▸ **AVAILABLE RECORDS**
============
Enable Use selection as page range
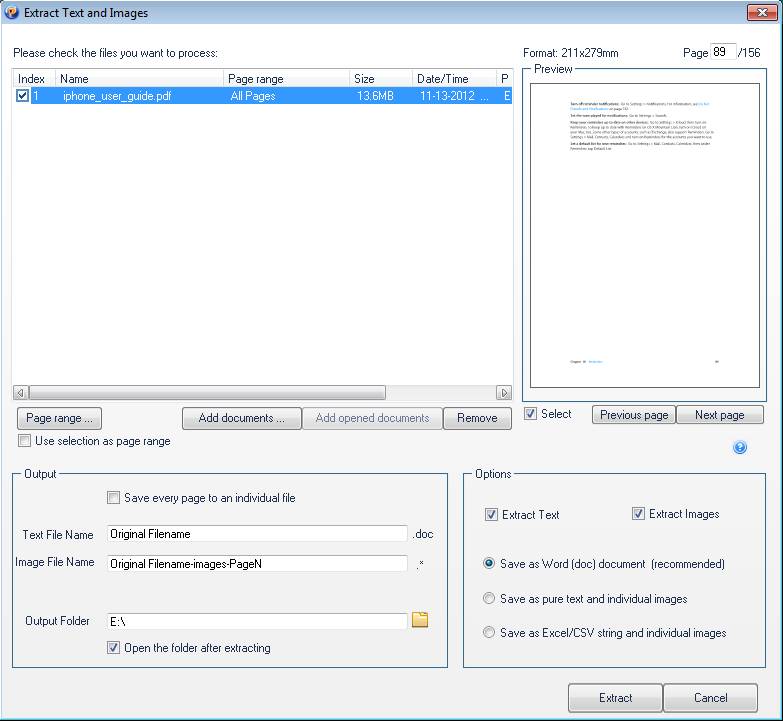 (x=25, y=441)
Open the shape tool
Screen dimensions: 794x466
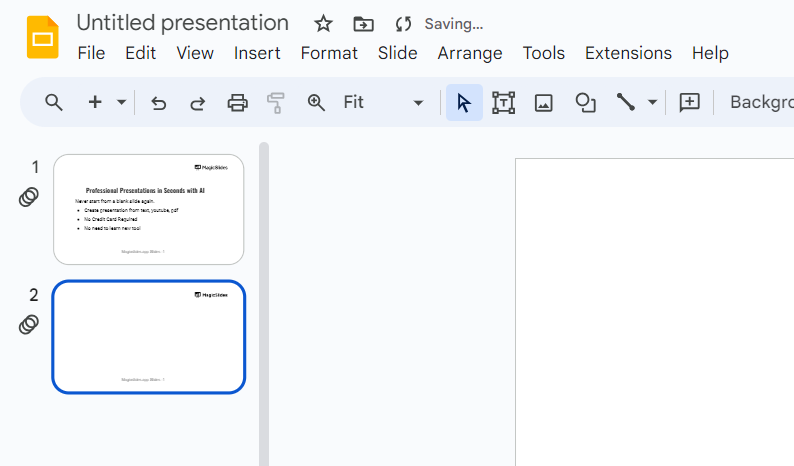pos(585,102)
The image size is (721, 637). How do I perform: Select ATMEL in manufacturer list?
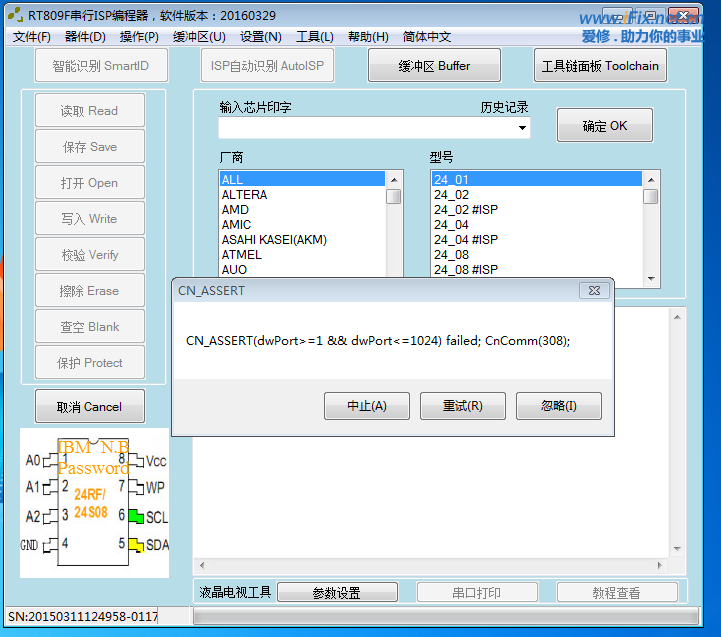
============
▸ **TASK REQUIREMENTS**
Exactly as written, copy out the listing, but without any pictures.

▸ **RESULT BELOW**
Enable Use selection as page range
 (x=25, y=441)
Open the shape tool
Screen dimensions: 794x466
pos(585,102)
The image size is (721, 637). How do I perform: Select ATMEL in manufacturer list?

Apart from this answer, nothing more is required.